Eligibility for New Jersey Unemployment Compensation Benefits: Simple Misconduct, Severe Misconduct, Gross Misconduct

If you were fired or discharged from your job because you did something that was not in the best interests of your employer, you may be disqualified from collecting benefits.  This kind of discharge is known as "misconduct."  There are three types of misconduct: simple, severe and gross. A simple misconduct disqualification may include things such as being fired for insubordination, lateness or absences with no written warnings from your employer. This type of termination would disqualify you for benefits beginning with the week the firing or suspension occurred, and continuing for the next seven (7) weeks.  After the disqualification period ends, you may be eligible to collect benefits. 
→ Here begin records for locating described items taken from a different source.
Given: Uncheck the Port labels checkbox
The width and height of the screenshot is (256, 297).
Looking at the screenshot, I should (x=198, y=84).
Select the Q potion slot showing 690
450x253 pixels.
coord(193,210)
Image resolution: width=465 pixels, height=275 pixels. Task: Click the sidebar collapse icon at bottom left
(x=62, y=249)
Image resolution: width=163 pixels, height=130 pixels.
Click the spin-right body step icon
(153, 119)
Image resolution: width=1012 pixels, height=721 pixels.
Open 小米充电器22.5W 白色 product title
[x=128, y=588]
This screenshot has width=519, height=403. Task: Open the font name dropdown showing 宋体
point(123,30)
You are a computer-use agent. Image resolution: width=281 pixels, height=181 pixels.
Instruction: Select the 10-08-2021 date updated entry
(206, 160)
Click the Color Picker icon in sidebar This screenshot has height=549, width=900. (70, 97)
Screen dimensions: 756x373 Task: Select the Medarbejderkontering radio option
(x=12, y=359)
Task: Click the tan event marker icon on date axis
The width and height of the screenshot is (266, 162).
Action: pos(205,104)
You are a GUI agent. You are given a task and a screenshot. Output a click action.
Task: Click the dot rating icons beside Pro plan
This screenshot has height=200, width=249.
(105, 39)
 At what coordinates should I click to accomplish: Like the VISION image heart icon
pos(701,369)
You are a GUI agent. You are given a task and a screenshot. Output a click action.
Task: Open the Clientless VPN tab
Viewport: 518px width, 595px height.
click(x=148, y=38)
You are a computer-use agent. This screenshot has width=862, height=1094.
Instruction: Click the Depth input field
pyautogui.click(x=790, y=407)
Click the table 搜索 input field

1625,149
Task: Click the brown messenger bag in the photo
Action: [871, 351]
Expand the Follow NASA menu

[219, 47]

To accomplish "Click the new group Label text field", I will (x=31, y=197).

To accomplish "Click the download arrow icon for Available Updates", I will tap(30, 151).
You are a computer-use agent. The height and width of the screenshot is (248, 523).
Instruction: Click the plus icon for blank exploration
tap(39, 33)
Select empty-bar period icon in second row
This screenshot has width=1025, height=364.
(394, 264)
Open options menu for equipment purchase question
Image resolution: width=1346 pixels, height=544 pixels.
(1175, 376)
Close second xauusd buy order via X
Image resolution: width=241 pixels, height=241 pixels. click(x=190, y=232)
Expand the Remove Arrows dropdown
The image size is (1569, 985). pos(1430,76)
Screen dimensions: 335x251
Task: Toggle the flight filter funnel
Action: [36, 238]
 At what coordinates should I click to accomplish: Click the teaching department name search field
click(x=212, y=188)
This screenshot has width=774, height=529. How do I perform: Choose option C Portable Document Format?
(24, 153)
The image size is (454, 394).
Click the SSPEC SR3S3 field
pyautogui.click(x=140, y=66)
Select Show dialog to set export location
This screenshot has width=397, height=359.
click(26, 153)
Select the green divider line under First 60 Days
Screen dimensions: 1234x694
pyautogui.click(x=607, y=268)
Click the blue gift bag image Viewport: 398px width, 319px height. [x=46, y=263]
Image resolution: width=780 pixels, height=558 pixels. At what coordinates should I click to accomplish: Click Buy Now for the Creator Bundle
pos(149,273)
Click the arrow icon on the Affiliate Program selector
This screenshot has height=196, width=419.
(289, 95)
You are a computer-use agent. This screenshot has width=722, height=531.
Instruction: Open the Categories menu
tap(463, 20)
If you are discharged for severe misconduct, you are disqualified for benefits indefinitely until you work in new employment four (4) weeks and earn six (6) times your weekly benefit amount and become separated through no fault of your own.  Examples of severe misconduct include use of drugs/alcohol on the job, repeated violations of a company rule, repeated lateness or absences after receiving a written warning from your employer, destruction/theft of company property or misuse of benefits.

An exception to a disqualification based on willful misconduct may apply when the separation was related to or due to domestic violence. If you were fired for any reason that is serious enough to be considered a crime of the first, second, third or fourth degree under the "New Jersey Code of Criminal Justice," you may be disqualified from collecting benefits indefinitely.  This is known as a "gross misconduct" discharge.  To remove a "gross misconduct" disqualification, you must return to work for at least eight (8) weeks, earn ten (10) times your weekly benefit rate, and become unemployed through no fault of your own.  The new work must be employment covered under the unemployment compensation law. 

In addition, the wages you earned with the employer who discharged you cannot be used to establish a current or future unemployment insurance claim or to remove a disqualification. It may be important to seek the advice of a New Jersey Unemployment Compensation attorney or lawyer to determine your eligibility for New Jersey Unemployment Compensation Benefits based upon simple misconduct, severe misconduct or gross misconduct.